What is expected »
Every line below that holds "with" must be copied.

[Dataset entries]
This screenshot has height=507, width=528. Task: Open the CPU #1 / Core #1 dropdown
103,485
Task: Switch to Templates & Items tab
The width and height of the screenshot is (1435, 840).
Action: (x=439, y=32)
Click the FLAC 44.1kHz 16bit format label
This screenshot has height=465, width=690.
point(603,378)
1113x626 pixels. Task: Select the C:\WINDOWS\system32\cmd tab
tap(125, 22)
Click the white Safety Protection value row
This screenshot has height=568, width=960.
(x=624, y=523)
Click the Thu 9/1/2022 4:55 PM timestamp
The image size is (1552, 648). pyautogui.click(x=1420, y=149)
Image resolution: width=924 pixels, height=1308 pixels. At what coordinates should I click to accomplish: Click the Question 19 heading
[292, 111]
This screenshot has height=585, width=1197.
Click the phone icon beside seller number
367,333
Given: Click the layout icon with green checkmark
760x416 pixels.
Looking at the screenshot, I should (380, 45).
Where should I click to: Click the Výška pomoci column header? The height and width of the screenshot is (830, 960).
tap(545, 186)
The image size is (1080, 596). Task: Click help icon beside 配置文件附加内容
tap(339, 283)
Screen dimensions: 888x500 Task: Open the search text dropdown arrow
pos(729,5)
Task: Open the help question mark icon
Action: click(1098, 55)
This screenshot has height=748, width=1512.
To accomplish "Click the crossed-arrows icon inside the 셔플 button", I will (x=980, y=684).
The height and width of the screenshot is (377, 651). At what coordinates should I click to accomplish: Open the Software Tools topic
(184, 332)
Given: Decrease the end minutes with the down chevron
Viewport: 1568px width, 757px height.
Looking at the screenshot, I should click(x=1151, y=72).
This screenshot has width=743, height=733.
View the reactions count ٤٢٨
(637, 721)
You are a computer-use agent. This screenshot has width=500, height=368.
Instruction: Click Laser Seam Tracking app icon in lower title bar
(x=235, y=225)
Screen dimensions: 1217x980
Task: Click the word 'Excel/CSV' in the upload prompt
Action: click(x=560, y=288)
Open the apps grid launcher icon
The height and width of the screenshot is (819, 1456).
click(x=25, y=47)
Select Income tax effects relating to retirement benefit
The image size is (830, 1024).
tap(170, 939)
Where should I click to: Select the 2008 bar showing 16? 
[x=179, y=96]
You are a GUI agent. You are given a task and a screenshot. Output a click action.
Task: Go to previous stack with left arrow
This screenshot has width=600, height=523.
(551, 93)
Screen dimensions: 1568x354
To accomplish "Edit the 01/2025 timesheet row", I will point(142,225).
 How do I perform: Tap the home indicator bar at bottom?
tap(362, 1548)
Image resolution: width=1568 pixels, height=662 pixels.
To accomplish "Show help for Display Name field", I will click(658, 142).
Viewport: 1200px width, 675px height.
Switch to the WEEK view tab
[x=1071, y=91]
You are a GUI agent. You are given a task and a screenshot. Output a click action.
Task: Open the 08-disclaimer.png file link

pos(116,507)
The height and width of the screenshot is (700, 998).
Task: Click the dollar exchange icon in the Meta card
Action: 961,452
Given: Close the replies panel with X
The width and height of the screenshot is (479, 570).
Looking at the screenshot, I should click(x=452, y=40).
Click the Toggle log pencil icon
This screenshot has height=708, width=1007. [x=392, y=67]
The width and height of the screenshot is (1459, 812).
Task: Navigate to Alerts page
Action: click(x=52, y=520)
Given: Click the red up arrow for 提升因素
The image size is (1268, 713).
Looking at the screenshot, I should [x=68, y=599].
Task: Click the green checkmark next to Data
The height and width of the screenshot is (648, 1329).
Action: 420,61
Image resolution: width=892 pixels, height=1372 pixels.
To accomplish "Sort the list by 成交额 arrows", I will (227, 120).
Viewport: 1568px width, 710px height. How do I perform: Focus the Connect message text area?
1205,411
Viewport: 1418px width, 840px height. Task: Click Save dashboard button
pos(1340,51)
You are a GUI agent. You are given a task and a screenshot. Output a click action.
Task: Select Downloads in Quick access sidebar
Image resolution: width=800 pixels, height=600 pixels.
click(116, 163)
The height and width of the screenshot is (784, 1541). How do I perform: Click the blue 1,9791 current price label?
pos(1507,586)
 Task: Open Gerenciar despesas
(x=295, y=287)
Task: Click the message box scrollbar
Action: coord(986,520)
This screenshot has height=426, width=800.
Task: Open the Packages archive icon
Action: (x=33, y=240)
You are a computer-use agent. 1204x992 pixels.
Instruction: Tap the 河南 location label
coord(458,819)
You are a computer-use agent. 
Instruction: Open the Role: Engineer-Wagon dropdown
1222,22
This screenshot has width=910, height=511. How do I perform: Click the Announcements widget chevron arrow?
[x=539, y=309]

Answer to the exercise »
Given: Click the layout icon with green checkmark
Given: Decrease the end minutes with the down chevron
Task: Go to previous stack with left arrow
Given: Close the replies panel with X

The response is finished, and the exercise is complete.